--- THE REQUEST ---
Reproduce the block of data below line for line, leaving every character unchanged.

(A block of data)
--- BEGIN ---

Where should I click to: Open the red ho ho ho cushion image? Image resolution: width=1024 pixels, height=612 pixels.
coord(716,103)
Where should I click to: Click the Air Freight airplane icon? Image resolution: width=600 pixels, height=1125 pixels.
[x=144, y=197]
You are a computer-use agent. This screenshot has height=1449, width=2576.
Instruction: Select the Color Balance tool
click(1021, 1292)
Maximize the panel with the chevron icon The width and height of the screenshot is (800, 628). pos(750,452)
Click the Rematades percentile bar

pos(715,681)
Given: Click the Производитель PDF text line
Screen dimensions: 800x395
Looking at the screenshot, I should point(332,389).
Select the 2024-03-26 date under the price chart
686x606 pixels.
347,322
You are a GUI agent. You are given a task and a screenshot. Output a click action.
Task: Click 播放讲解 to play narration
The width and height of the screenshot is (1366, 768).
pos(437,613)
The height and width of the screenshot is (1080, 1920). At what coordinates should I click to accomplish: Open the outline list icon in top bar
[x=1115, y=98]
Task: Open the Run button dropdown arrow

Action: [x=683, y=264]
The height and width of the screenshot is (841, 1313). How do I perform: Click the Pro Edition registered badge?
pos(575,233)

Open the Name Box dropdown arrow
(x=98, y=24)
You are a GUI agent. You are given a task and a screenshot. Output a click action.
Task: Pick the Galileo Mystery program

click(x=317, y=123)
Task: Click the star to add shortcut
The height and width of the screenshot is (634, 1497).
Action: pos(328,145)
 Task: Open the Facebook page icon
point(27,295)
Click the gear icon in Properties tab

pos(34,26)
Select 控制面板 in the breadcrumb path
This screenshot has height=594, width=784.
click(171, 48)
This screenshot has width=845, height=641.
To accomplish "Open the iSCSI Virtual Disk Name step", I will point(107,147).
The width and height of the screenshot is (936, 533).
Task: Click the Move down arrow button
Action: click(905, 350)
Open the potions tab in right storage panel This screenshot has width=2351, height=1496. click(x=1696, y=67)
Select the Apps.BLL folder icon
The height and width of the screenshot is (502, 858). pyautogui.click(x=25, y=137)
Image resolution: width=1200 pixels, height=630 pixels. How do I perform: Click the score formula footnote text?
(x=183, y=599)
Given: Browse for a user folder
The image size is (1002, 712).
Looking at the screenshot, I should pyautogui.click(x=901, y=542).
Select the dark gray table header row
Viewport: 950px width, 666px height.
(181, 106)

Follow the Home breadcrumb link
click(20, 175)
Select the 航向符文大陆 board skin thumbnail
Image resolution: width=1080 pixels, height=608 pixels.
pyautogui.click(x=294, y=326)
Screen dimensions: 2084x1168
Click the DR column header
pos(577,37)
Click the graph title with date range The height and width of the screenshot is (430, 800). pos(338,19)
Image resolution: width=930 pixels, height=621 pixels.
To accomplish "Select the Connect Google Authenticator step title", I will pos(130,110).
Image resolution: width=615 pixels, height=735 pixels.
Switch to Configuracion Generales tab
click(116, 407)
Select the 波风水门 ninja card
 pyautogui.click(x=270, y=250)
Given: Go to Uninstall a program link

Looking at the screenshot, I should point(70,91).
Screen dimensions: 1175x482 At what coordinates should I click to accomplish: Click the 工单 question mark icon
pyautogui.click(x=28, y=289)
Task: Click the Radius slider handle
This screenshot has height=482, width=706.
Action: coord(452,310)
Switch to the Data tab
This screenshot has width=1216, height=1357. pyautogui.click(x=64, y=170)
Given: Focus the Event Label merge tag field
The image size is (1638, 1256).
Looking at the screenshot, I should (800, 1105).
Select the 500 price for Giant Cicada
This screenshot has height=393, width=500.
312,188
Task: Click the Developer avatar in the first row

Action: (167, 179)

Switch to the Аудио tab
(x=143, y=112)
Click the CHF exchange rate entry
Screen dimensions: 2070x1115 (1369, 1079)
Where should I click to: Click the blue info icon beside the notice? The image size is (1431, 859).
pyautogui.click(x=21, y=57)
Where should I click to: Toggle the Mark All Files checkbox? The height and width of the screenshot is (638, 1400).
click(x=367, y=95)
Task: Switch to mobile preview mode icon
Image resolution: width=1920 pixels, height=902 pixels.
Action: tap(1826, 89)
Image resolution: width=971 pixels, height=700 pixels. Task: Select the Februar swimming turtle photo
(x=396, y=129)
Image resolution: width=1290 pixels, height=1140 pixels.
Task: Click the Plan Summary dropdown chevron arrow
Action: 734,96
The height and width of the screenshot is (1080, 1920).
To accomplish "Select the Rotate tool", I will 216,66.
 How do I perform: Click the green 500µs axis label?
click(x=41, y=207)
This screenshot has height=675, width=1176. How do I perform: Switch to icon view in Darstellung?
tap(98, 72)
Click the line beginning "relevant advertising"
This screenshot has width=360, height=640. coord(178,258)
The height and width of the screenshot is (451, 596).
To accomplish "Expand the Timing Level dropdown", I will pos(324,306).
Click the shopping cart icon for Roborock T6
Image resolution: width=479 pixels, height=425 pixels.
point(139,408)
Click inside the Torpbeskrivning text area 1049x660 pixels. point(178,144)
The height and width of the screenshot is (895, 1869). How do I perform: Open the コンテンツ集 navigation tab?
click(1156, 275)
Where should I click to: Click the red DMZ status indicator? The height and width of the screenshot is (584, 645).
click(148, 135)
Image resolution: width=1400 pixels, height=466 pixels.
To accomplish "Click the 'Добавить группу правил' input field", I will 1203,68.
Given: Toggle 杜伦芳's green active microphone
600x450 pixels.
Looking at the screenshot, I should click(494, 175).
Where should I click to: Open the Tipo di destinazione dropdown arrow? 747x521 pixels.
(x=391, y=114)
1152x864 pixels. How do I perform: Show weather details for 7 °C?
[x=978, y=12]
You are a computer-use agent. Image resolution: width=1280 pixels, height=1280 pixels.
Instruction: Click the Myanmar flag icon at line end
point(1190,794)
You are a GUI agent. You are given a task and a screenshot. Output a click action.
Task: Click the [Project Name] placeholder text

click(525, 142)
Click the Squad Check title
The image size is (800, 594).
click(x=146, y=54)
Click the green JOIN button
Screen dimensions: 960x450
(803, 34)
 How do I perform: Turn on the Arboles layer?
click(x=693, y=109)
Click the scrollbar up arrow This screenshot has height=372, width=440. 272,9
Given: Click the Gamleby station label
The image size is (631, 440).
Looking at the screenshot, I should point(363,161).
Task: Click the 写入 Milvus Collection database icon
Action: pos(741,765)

--- END ---

--- TASK RESPONSE ---
Where should I click to: Open the red ho ho ho cushion image? Image resolution: width=1024 pixels, height=612 pixels.
coord(716,103)
Where should I click to: Click the Air Freight airplane icon? Image resolution: width=600 pixels, height=1125 pixels.
[x=144, y=197]
You are a computer-use agent. This screenshot has height=1449, width=2576.
Instruction: Select the Color Balance tool
click(1021, 1292)
Maximize the panel with the chevron icon The width and height of the screenshot is (800, 628). pos(750,452)
Click the Rematades percentile bar

pos(715,681)
Given: Click the Производитель PDF text line
Screen dimensions: 800x395
Looking at the screenshot, I should point(332,389).
Select the 2024-03-26 date under the price chart
686x606 pixels.
347,322
You are a GUI agent. You are given a task and a screenshot. Output a click action.
Task: Click 播放讲解 to play narration
The width and height of the screenshot is (1366, 768).
pos(437,613)
The height and width of the screenshot is (1080, 1920). At what coordinates should I click to accomplish: Open the outline list icon in top bar
[x=1115, y=98]
Task: Open the Run button dropdown arrow

Action: [x=683, y=264]
The height and width of the screenshot is (841, 1313). How do I perform: Click the Pro Edition registered badge?
pos(575,233)

Open the Name Box dropdown arrow
(x=98, y=24)
You are a GUI agent. You are given a task and a screenshot. Output a click action.
Task: Pick the Galileo Mystery program

click(x=317, y=123)
Task: Click the star to add shortcut
The height and width of the screenshot is (634, 1497).
Action: pos(328,145)
 Task: Open the Facebook page icon
point(27,295)
Click the gear icon in Properties tab

pos(34,26)
Select 控制面板 in the breadcrumb path
This screenshot has height=594, width=784.
click(171, 48)
This screenshot has width=845, height=641.
To accomplish "Open the iSCSI Virtual Disk Name step", I will point(107,147).
The width and height of the screenshot is (936, 533).
Task: Click the Move down arrow button
Action: click(905, 350)
Open the potions tab in right storage panel This screenshot has width=2351, height=1496. click(x=1696, y=67)
Select the Apps.BLL folder icon
The height and width of the screenshot is (502, 858). pyautogui.click(x=25, y=137)
Image resolution: width=1200 pixels, height=630 pixels. How do I perform: Click the score formula footnote text?
(x=183, y=599)
Given: Browse for a user folder
The image size is (1002, 712).
Looking at the screenshot, I should pyautogui.click(x=901, y=542).
Select the dark gray table header row
Viewport: 950px width, 666px height.
(181, 106)

Follow the Home breadcrumb link
click(20, 175)
Select the 航向符文大陆 board skin thumbnail
Image resolution: width=1080 pixels, height=608 pixels.
pyautogui.click(x=294, y=326)
Screen dimensions: 2084x1168
Click the DR column header
pos(577,37)
Click the graph title with date range The height and width of the screenshot is (430, 800). pos(338,19)
Image resolution: width=930 pixels, height=621 pixels.
To accomplish "Select the Connect Google Authenticator step title", I will pos(130,110).
Image resolution: width=615 pixels, height=735 pixels.
Switch to Configuracion Generales tab
click(116, 407)
Select the 波风水门 ninja card
 pyautogui.click(x=270, y=250)
Given: Go to Uninstall a program link

Looking at the screenshot, I should point(70,91).
Screen dimensions: 1175x482 At what coordinates should I click to accomplish: Click the 工单 question mark icon
pyautogui.click(x=28, y=289)
Task: Click the Radius slider handle
This screenshot has height=482, width=706.
Action: coord(452,310)
Switch to the Data tab
This screenshot has width=1216, height=1357. pyautogui.click(x=64, y=170)
Given: Focus the Event Label merge tag field
The image size is (1638, 1256).
Looking at the screenshot, I should (800, 1105).
Select the 500 price for Giant Cicada
This screenshot has height=393, width=500.
312,188
Task: Click the Developer avatar in the first row

Action: (167, 179)

Switch to the Аудио tab
(x=143, y=112)
Click the CHF exchange rate entry
Screen dimensions: 2070x1115 (1369, 1079)
Where should I click to: Click the blue info icon beside the notice? The image size is (1431, 859).
pyautogui.click(x=21, y=57)
Where should I click to: Toggle the Mark All Files checkbox? The height and width of the screenshot is (638, 1400).
click(x=367, y=95)
Task: Switch to mobile preview mode icon
Image resolution: width=1920 pixels, height=902 pixels.
Action: tap(1826, 89)
Image resolution: width=971 pixels, height=700 pixels. Task: Select the Februar swimming turtle photo
(x=396, y=129)
Image resolution: width=1290 pixels, height=1140 pixels.
Task: Click the Plan Summary dropdown chevron arrow
Action: 734,96
The height and width of the screenshot is (1080, 1920).
To accomplish "Select the Rotate tool", I will 216,66.
 How do I perform: Click the green 500µs axis label?
click(x=41, y=207)
This screenshot has height=675, width=1176. How do I perform: Switch to icon view in Darstellung?
tap(98, 72)
Click the line beginning "relevant advertising"
This screenshot has width=360, height=640. coord(178,258)
The height and width of the screenshot is (451, 596).
To accomplish "Expand the Timing Level dropdown", I will pos(324,306).
Click the shopping cart icon for Roborock T6
Image resolution: width=479 pixels, height=425 pixels.
point(139,408)
Click inside the Torpbeskrivning text area 1049x660 pixels. point(178,144)
The height and width of the screenshot is (895, 1869). How do I perform: Open the コンテンツ集 navigation tab?
click(1156, 275)
Where should I click to: Click the red DMZ status indicator? The height and width of the screenshot is (584, 645).
click(148, 135)
Image resolution: width=1400 pixels, height=466 pixels.
To accomplish "Click the 'Добавить группу правил' input field", I will 1203,68.
Given: Toggle 杜伦芳's green active microphone
600x450 pixels.
Looking at the screenshot, I should click(494, 175).
Where should I click to: Open the Tipo di destinazione dropdown arrow? 747x521 pixels.
(x=391, y=114)
1152x864 pixels. How do I perform: Show weather details for 7 °C?
[x=978, y=12]
You are a computer-use agent. Image resolution: width=1280 pixels, height=1280 pixels.
Instruction: Click the Myanmar flag icon at line end
point(1190,794)
You are a GUI agent. You are given a task and a screenshot. Output a click action.
Task: Click the [Project Name] placeholder text

click(525, 142)
Click the Squad Check title
The image size is (800, 594).
click(x=146, y=54)
Click the green JOIN button
Screen dimensions: 960x450
(803, 34)
 How do I perform: Turn on the Arboles layer?
click(x=693, y=109)
Click the scrollbar up arrow This screenshot has height=372, width=440. 272,9
Given: Click the Gamleby station label
The image size is (631, 440).
Looking at the screenshot, I should point(363,161).
Task: Click the 写入 Milvus Collection database icon
Action: pos(741,765)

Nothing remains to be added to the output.